The Bank of England decided against hiking the base rate from a record low of 0.1 per cent last week, and at the same time predicted inflation could peak at 5 per cent next year.
Inflation strikes: And after ten years of rock-bottom rates, more than £100bn of spending power has been lost to the march of rising prices
This was good news for borrowers, who have enjoyed cheap mortgage rates for years, but bad news for long- suffering savers.
The base rate has been lower than 1 per cent for more than ten years after it was cut to 0.25 per cent following the financial crisis.
Yet inflation has remained close to 3 per cent, on average — peaking at 5.2 per cent in 2011.
Anna Bowes, co-founder of the advice site Savings Champion, says a base rate increase would ‘have signalled the end to a decade of low interest that has decimated savers’ hard-earned cash’.

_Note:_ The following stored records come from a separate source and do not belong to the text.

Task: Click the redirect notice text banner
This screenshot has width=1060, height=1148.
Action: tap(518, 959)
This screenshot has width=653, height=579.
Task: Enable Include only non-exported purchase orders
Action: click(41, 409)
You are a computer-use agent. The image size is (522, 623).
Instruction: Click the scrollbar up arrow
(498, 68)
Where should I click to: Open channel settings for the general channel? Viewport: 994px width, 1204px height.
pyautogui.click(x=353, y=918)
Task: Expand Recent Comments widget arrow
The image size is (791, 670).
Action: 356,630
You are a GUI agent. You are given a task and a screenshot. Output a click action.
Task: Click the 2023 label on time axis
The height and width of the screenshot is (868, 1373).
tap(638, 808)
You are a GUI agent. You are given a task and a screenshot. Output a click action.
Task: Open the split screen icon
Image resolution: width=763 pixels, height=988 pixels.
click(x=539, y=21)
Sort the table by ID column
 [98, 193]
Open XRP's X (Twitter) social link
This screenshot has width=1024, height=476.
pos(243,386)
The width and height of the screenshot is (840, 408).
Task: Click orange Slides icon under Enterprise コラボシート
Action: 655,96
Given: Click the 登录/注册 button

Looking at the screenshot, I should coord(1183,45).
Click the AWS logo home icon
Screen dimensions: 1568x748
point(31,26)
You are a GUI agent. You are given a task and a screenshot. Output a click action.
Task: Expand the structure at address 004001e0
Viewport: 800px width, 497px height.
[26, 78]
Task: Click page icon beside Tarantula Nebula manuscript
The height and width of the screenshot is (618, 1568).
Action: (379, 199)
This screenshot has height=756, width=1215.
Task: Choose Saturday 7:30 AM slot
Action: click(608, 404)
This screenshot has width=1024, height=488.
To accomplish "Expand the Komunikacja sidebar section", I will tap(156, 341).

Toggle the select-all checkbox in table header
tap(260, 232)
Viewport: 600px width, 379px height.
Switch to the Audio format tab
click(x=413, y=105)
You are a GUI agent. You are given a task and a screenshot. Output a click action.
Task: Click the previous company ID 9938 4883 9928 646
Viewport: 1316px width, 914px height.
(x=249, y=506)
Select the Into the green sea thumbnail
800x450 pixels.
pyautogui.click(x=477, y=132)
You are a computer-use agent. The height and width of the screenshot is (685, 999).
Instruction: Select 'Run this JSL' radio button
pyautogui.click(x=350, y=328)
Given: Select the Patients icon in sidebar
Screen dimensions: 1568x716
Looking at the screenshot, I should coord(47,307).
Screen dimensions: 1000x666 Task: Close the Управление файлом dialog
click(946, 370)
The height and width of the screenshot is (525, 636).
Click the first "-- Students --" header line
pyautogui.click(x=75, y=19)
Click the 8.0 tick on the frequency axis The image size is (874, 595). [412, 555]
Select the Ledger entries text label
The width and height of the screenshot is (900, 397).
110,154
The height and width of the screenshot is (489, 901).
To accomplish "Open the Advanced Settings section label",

She adds: ‘Savers have been sacrificed to the benefit of borrowers for too long.’
So as inflation is tipped to take a bigger bite out of our savings, is it still worth putting up a fight?
Inflation has totalled nearly 20 per cent over the past ten years — making £10,000 then worth £8,368 now, according to broker AJ Bell.
Easy-access accounts have returned an average of 6.42 per cent, notice accounts 18.6 per cent and cash Isas 15 per cent over the decade.
Households had more than £1trillion saved in 2011. The analysis by AJ Bell shows that cash would now be worth £73billion less.
This loss in spending power rises to more than £100billion if all the deposits made over the decade are included.
Laith Khalaf, head of investment analysis at AJ Bell, says: ‘Cash has been crushed by inflation over the past decade, even though price rises have been extremely modest, thanks to the Bank of England’s ultra-low interest rate policy.
‘Low savings rates look here to stay, but inflation is taking off in a big way.
‘Hopefully, this current bout of inflation will be short-lived, but even if it is, at 5 per cent it can still do significant damage to cash in the bank.’
Measly returns: There is close to £250bn in accounts that pay no interest – meaning savers are missing out on nearly £1.7bn in interest a year
Rates going up?
The big High Street banks are not worth considering while they offer a measly 0.01 per cent on easy-access savings. The best rate is 0.67 per cent with Shawbrook Bank.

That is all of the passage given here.